Red Cross says Afghan getting worse

The head of the Red Cross says the situation in Afghanistan is getting worse for ordinary civilians.

The outgoing head of the International Committee of the Red Cross in Afghanistan said on Monday that the armed conflict in the country has taken "a turn for the worse" for ordinary civilians.

"I am filled with concern as I leave this country. Since I arrived here in 2005, local armed groups have proliferated, civilians have been caught between not just one but multiple front lines, and it has become increasingly difficult for ordinary Afghans, particularly out in the rural areas, to obtain health care when injured or sick," Reto Stocker said in Kabul.

"We often hear testimonies of those being forced to feed or shelter members of one party to the conflict at night, only to be accused the very next morning by another party of the conflict of having assisted, giving support to the enemy.

"The civilian population in conflict areas lives in constant fear of improvised explosive devices or of being caught up in the fighting," Stocker told reporters.

"The expansion of the conflict and deterioration in security is hindering the delivery of humanitarian assistance, especially in areas where it's urgently needed."

Afghanistan has been going through a deadly Taliban insurgency since 2001 when a US-led invasion ousted the Islamic regime from Kabul.

Eleven years later Afghanistan is still unstable and violence is at a peak.

The outgoing ICRC chief said providing services to the civilian population in villages has faced security hurdles in recent years.

"Access is indeed a huge problem. There are many places in the country where we should be and we can't go," Stocker said.

"Security, even for an organisation that has contacts with all the parties to the conflict, can explain what it is doing, and can discuss its security, is difficult."
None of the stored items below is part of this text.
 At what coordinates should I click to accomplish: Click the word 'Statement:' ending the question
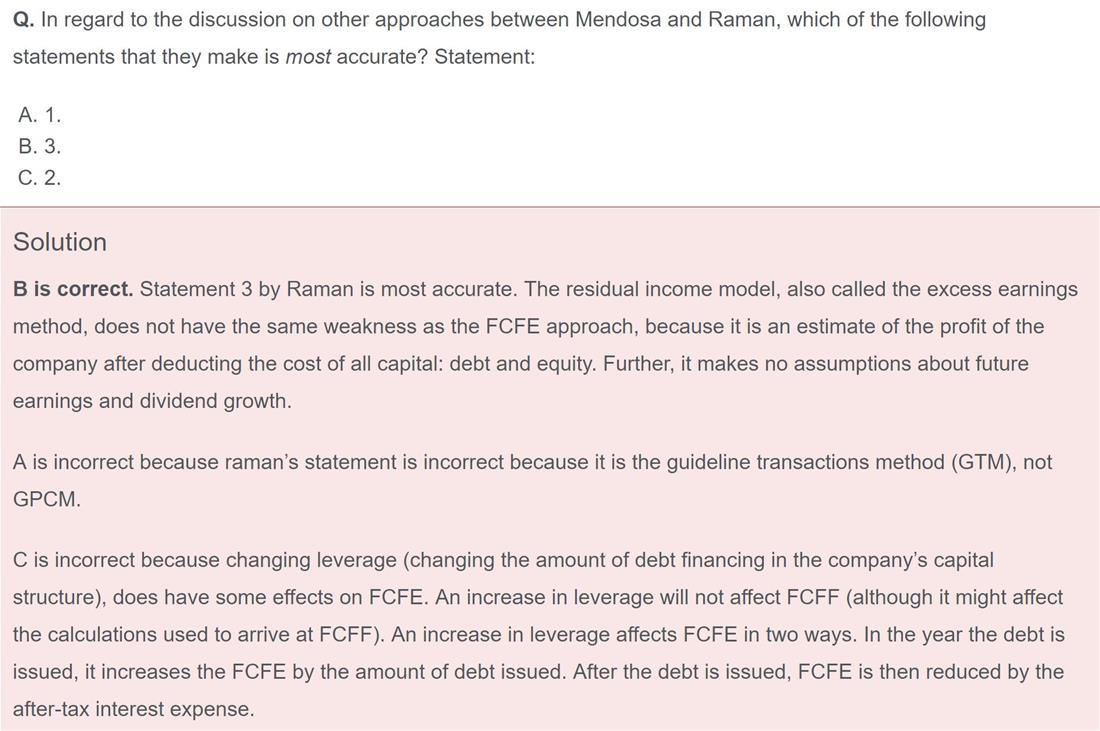(484, 57)
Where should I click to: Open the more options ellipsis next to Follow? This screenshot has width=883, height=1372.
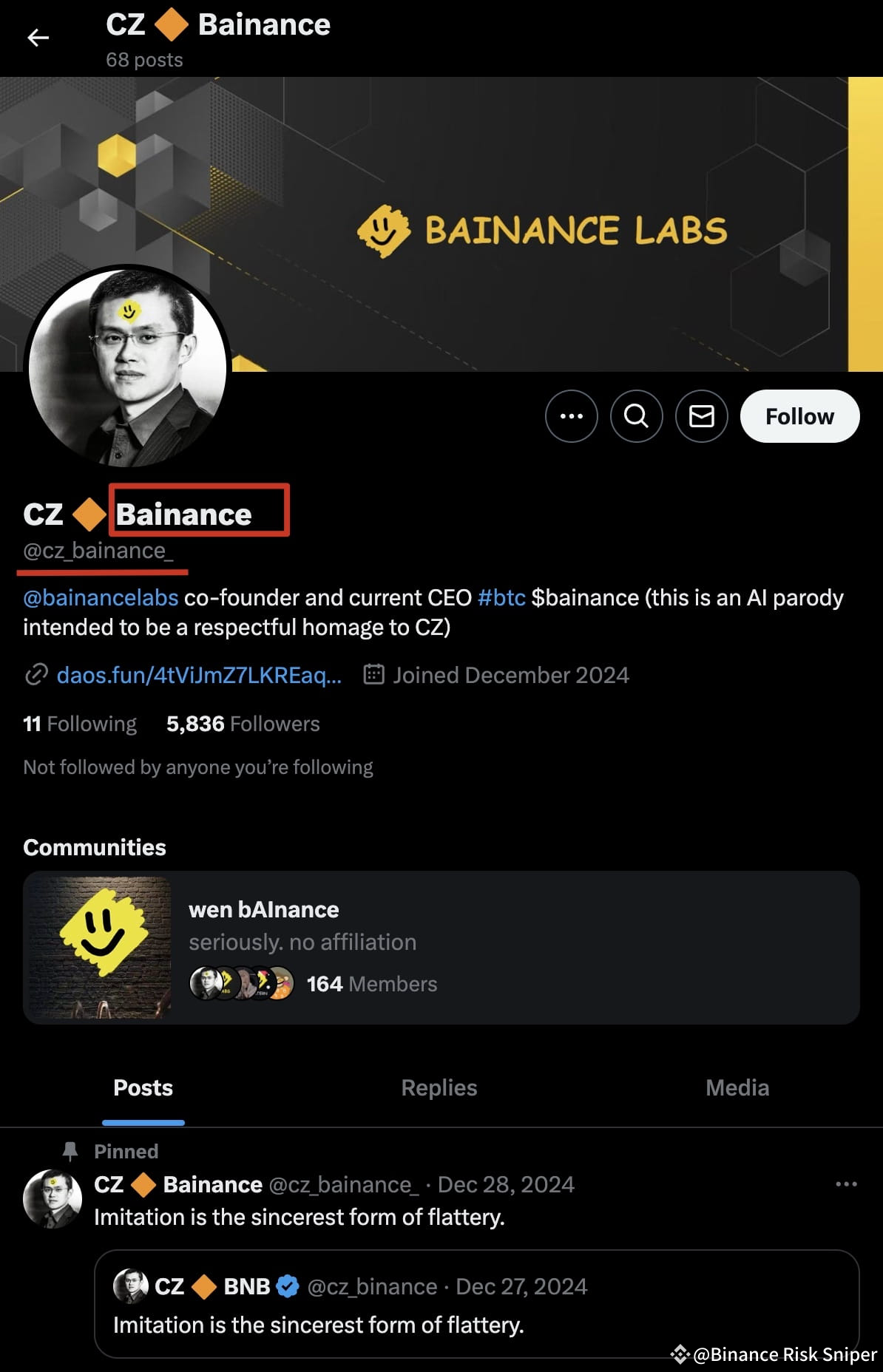pyautogui.click(x=571, y=416)
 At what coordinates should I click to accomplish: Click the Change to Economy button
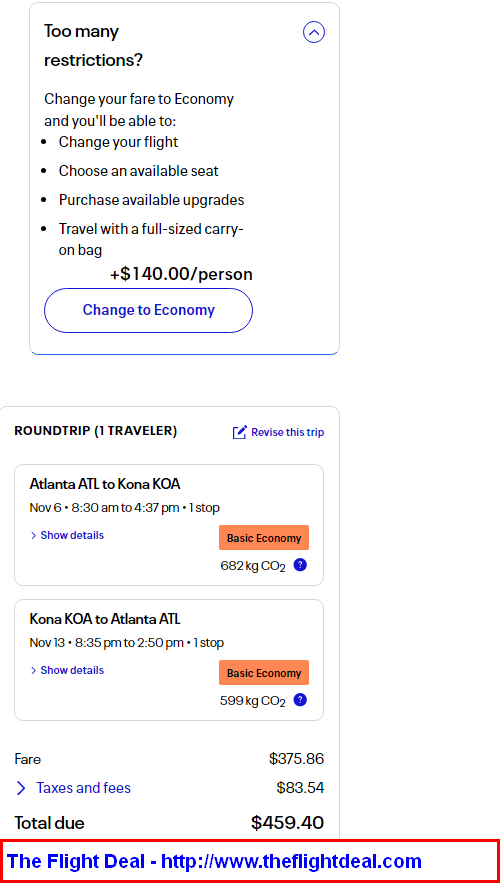coord(149,310)
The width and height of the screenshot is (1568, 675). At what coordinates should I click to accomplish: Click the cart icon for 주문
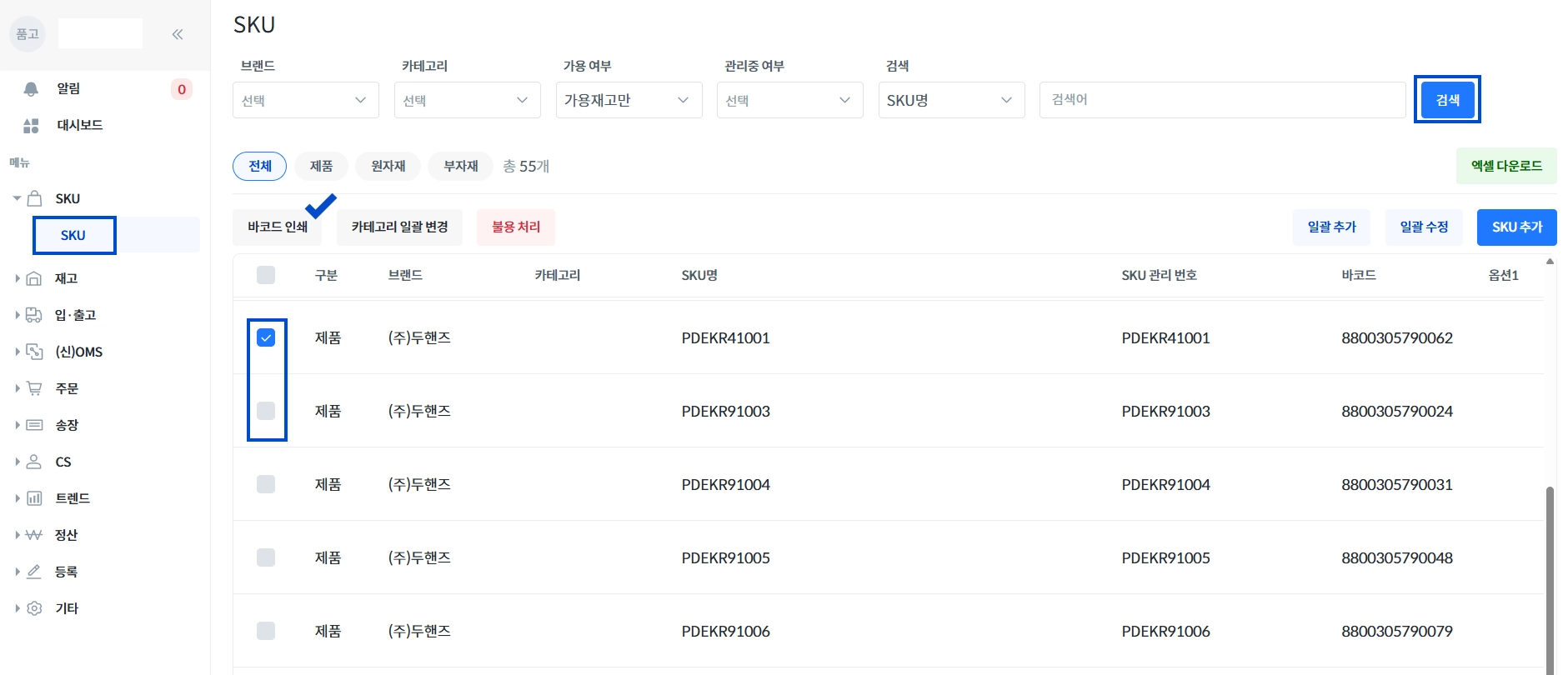pos(34,388)
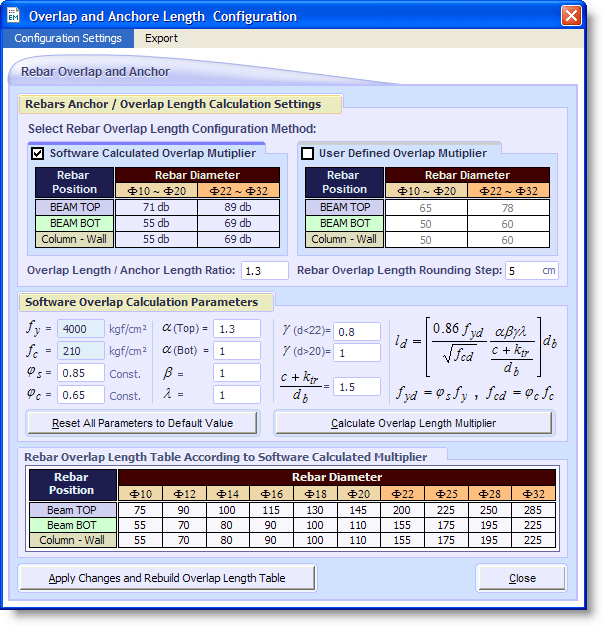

Stocker said the "proliferation of armed groups and armed actors" in recent years poses a big security challenge.

"We see a conflict that is growing more and more local, that is fought in the villages," he said. Several districts in Kunduz (in northern Afghanistan) have a relatively low number of formal civil defence initiatives... but a lot and lot of (pro-government) militias that are not reporting within any formal chain of command in Kabul."

The ICRC, a humanitarian organisation based in Switzerland, has been working in Afghanistan since 1979. It is now the biggest ICRC operation in the world.